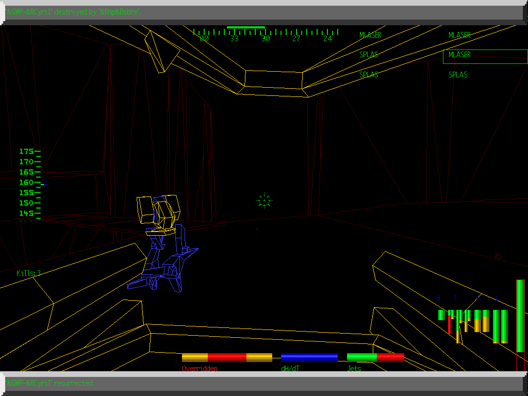
Task: Select the SPLAS weapon under the highlighted MLASER
Action: pyautogui.click(x=458, y=74)
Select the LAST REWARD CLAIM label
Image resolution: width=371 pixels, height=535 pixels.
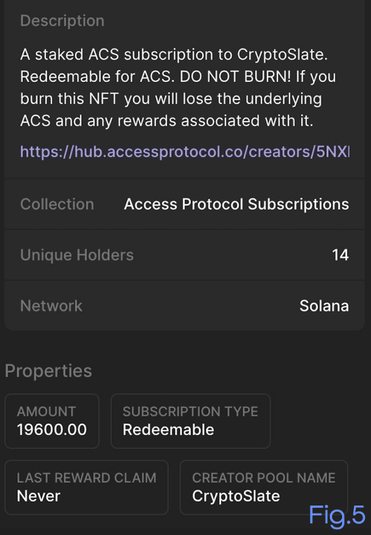[x=86, y=478]
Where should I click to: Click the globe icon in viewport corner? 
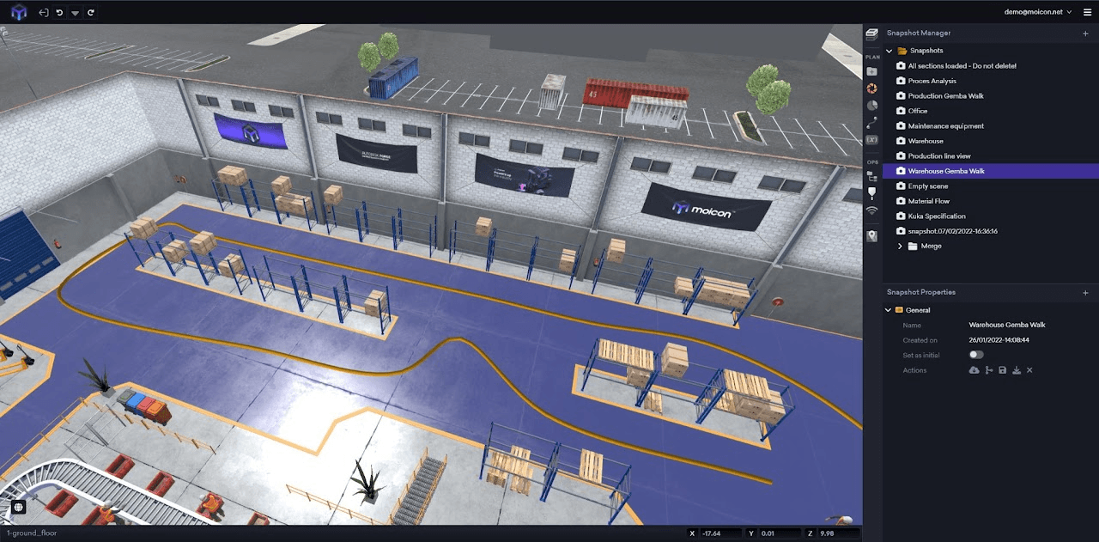point(18,508)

== What this task involves ==
Restate word for word the lines from the one holding "Where should I" down through the last line of the records above, and do not include the pictures.

== Solution for this problem ==
Where should I click to: Click the globe icon in viewport corner? 
point(18,508)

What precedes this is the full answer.